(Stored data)
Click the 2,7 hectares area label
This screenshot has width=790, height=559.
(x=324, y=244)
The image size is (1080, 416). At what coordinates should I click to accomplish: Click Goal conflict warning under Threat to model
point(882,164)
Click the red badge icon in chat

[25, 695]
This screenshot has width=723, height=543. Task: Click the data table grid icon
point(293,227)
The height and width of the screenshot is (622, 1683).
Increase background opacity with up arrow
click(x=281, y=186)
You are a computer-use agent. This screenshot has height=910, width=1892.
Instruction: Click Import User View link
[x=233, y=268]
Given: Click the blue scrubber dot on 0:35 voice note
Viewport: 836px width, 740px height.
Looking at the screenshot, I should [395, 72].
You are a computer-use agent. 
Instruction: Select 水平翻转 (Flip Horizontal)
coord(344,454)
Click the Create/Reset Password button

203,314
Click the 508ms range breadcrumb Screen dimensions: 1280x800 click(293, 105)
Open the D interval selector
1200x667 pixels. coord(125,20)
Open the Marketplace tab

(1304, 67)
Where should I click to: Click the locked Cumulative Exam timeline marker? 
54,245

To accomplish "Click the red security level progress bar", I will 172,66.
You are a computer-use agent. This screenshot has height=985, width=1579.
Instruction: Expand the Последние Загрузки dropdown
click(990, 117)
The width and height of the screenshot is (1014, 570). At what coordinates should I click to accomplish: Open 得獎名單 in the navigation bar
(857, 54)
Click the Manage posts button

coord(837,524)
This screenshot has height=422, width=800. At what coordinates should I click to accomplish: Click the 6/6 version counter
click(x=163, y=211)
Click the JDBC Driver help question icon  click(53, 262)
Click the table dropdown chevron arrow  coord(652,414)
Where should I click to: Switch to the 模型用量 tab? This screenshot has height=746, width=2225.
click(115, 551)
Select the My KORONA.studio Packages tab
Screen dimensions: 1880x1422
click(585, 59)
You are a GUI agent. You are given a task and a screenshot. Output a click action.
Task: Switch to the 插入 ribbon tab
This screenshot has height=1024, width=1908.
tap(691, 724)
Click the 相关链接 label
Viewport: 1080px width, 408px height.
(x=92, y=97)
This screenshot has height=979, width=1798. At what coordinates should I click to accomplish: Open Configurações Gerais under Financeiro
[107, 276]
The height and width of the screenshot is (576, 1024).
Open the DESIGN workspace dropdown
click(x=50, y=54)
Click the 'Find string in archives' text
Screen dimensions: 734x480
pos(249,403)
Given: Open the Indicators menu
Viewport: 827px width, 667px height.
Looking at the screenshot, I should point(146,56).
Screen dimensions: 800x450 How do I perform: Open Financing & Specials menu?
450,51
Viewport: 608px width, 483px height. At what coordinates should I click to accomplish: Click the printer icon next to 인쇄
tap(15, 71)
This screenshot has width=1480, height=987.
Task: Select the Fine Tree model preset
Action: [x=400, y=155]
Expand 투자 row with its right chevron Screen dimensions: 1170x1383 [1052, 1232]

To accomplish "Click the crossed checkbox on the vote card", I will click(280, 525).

### Exercise description
Where does "chevron" occur in the data? Copy each line that has it.

### Answer section
Click the table dropdown chevron arrow  coord(652,414)
Expand 투자 row with its right chevron Screen dimensions: 1170x1383 [1052, 1232]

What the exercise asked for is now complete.